Segment Start: Text passage

During the third phase, restaurants can open for inside, in-person dining, provided patrons wear masks and six feet of social distancing is maintained between tables. Spas will also be allowed to reopen at 50 percent capacity. Waiting rooms will be closed. Tattoo shops, like Twin Moon Creations in Glen Head, will also be able to reopen.

“Now that we are reopening, our books are going to be full,” Carolyn Braband, an artist for Twin Moon Creations, said. “People are calling in. It’s good at the end of the day, but we definitely took a hit.”

Braband said the shop is implementing a number of safety measures to prevent the spread of the coronavirus. Clients and employees will have their temperatures checked daily, and employees will be given health screenings. The artist in the shop, which Braband described as sterile, will wear a mask, as will the client during one-on-one procedures.

“We’re in an industry that we’ve always had to be cautious of our health to begin with,” Braband said. “We’ve always viewed tattooing like a doctor’s office. It is a medical procedure at the end of the day. So we’re just going to keep on top of those sanitation and cleaning guidelines, and we’ve added what the Department of Health has given us as well.” 

Similarly, Glen Cove Massage has also instituted several measures to prevent the spread of Covid-19. “We’re required by New York state for the therapist to wear a face mask and a plastic safety shield and to wear either scrubs, a lab coat or an apron,” said Jenny daBeer Charno, who owns Glen Cove Massage.

She said she will change her facemasks, which are branded with the name of her practice, between clients, who cannot stay in the waiting area. Additionally, daBeer Charno will schedule more time in between clients to clean anything they touched, such as door handles, the bathroom and the treatment room, which will have a high-efficiency particulate air (HEPA) filter.

 Because daBeer Charno’s practice is primarily focused on medical massages, most of her clients suffer from conditions like back pain, jaw clenching, headaches and neck pain.

Segment End: Text passage

== Exercises to complete ==
[A] Translate this sentence from the article about local businesses reopening into Spanish: "Spas will also be allowed to reopen at 50 percent capacity."
[B] The article about local businesses reopening names conditions that most of daBeer Charno's clients suffer from. List every one of them.
[C] Pick up the article about local businesses reopening after its last sentence and keep writing it.
The items have nothing to do with the article about local businesses reopening.

Segment Start: Data listing

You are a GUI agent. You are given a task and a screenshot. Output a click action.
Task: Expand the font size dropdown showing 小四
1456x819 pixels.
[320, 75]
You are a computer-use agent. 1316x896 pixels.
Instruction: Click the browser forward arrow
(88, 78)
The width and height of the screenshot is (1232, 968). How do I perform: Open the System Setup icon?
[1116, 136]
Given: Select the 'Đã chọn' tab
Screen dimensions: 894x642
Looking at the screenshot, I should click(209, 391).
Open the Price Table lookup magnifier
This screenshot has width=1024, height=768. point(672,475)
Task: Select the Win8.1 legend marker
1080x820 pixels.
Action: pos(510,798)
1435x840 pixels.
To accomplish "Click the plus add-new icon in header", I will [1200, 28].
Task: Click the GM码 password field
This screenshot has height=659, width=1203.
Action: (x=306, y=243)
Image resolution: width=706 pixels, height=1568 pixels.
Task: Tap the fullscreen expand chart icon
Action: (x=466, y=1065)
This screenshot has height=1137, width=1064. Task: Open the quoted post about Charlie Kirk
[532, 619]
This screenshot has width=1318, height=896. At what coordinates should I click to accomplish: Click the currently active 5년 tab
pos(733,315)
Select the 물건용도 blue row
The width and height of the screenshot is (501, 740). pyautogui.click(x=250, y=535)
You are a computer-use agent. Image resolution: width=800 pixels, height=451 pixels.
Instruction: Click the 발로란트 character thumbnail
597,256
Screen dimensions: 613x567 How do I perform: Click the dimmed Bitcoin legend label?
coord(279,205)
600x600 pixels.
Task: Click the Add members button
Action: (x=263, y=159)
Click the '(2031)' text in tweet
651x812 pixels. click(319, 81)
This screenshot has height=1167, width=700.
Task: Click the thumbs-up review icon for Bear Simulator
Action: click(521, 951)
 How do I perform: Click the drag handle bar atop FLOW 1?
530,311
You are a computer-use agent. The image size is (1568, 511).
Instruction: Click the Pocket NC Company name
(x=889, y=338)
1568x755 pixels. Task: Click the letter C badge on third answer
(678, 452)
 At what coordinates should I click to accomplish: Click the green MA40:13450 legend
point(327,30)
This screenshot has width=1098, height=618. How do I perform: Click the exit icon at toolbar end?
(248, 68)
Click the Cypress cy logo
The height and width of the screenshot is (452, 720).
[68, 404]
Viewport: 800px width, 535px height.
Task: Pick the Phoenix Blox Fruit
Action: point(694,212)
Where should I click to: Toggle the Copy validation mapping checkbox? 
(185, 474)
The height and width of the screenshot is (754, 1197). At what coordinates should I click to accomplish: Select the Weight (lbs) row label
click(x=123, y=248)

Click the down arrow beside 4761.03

Segment End: Data listing

== Responses to the exercise ==
[A] Los spas también podrán reabrir al 50 por ciento de su capacidad.

[B] back pain, jaw clenching, headaches, neck pain

[C]
“People are really, really eager to come back,” daBeer Charno said. “I’m really happy to be able to do something that will help them feel better.”

Yajhayra Reyes, owner of the Glen Cove Salt Cave, said she looks forward to meeting with clients again.

It’s “super exciting,” Reyes said. “We’ve been waiting for forever to be able to reopen, and we’re just excited to be able to open our doors and have our customers come back to get all the benefits of salt therapy.”

In adapting to the state’s protocols, Reyes said, the group salt therapy room will hold four people instead of its normal eight. Private rooms will still hold two, and chairs will be thoroughly cleaned between each use. Additionally, she said, the Salt Cave already had an anti-viral ultraviolet light filter put in long before the outbreak, which she said will provide an extra layer of protection against the coronavirus.

As for restaurants, businesses will be permitted to reopen indoors at 50 percent capacity, according to the governor’s New York Forward website. The maximum number of people per table will be 10.

Additionally, Glen Cove City Hall will reopen to employees on Wednesday, June 24. “I’m glad to see that we will have people coming back in,” Mayor Tim Tenke said at a City Council Meeting on June 23. “There will be no public appointments this week until we have our safety wellness booths in City Hall.”

Cuomo said at his daily briefing on June 18 that he was in a “happy-go-lucky mood” because New York had tested 68,000 people overnight and found an average infection rate of .9 percent — the lowest it had been since the coronavirus pandemic began in mid-March.

New York City’s infection rate was 1 percent, while Long Island’s was .7 percent.

By contrast, the infection rate had earlier reached 20 percent in New York City and 16 percent on Long Island.

Mike Conn contributed to this story.